I blinked and shook my head, sure that it was only a floater in my eye, but when I looked again it was still there.
Barb was inside the cabin and I was reluctant to call her. She is a firm believer in UFOs, Sasquatch, and the like. She remains convinced the odd little critter we spotted along the lakeshore a few years earlier was a Chupacabra.
I’m a skeptic. I don’t put much stock in any of that stuff. With the exception of the Little People who live in caves in the Pryor Mountains, I’m convinced that all the rest is pure hokum.
Eventually Barb joined me on the patio and asked if I was having a stroke. I hadn’t moved or spoken, and was staring into space.
I pointed out the strange object to her.
“My wishes are coming true,” she told me.
For years now Barb has been hoping I’d be abducted and probed by aliens just to prove to me she’s been right all along.
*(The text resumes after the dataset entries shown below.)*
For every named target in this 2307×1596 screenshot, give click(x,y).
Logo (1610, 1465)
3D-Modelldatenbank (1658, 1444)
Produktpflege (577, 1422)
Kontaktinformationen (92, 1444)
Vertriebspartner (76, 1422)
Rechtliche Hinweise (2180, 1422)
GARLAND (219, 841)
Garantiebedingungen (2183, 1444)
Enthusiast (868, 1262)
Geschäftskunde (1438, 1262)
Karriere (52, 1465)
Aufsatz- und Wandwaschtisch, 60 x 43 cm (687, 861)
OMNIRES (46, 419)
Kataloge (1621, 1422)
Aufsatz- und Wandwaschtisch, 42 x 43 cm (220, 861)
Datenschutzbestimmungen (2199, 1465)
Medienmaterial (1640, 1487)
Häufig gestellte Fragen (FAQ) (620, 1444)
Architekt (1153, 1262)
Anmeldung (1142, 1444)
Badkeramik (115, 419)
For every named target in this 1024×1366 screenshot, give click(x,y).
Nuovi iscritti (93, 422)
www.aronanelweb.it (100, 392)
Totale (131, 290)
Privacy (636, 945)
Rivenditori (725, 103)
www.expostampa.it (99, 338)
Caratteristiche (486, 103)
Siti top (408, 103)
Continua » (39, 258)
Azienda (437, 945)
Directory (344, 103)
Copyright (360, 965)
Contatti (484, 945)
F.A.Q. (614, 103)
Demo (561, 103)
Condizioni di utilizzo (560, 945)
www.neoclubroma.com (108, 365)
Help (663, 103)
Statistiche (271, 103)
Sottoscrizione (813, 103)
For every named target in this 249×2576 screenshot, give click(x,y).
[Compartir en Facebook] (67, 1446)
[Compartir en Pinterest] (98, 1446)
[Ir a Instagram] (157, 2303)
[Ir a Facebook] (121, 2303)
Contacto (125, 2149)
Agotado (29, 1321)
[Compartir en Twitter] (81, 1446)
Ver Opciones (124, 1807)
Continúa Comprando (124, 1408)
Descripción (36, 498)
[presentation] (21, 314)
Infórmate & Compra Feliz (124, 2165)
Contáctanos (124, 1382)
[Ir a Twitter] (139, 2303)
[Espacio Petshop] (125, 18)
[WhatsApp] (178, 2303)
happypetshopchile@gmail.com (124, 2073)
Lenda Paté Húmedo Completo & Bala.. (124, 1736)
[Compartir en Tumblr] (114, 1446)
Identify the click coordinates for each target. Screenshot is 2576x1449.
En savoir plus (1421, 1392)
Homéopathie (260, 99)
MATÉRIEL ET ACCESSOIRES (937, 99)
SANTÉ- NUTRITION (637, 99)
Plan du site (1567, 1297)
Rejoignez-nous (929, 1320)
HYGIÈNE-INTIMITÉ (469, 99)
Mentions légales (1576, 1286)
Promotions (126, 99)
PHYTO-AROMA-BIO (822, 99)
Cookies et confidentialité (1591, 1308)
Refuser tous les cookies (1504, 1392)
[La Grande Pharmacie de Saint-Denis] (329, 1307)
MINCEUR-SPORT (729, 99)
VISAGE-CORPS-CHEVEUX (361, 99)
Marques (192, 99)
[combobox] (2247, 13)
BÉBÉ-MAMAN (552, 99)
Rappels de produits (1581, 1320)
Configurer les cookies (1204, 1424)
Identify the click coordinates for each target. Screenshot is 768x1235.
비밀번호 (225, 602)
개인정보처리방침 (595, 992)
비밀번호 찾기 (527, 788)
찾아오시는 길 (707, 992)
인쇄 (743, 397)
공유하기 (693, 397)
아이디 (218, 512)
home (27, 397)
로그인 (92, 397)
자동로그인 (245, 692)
We found a pair of binoculars and took a closer look. The thing hadn’t moved in nearly an hour when I began spreading the word to our neighbors.
“Oh, it’s just a weather balloon,” one of them announced.
“But it’s not moving,” I insisted.
And right then it started to move, vanishing from sight in seconds.
“Weather balloon,” my neighbor stated with finality before turning away and walking back to his cabin.
Apparently he was right. At least according to the Chinese, who claim a balloon that passed over Montana recently before being shot down over the Atlantic Ocean was just that: a weather balloon.
Now it appears there’s another “Chinese weather balloon” floating over Latin America.
Isn’t this just what the Space Force was created to deal with?
In an age of high-tech satellite surveillance, it’s hard to fathom such a low-tech threat, but perhaps it’s not military at all. Could the Chinese simply be scoping out the walleye fishery on Fort Peck Lake. Could the Rock Creek Walleye Tournament and the Governor’s Cup be in jeopardy?
It’s just a theory, not yet a conspiracy.
I’ll have to run it by Barb for that.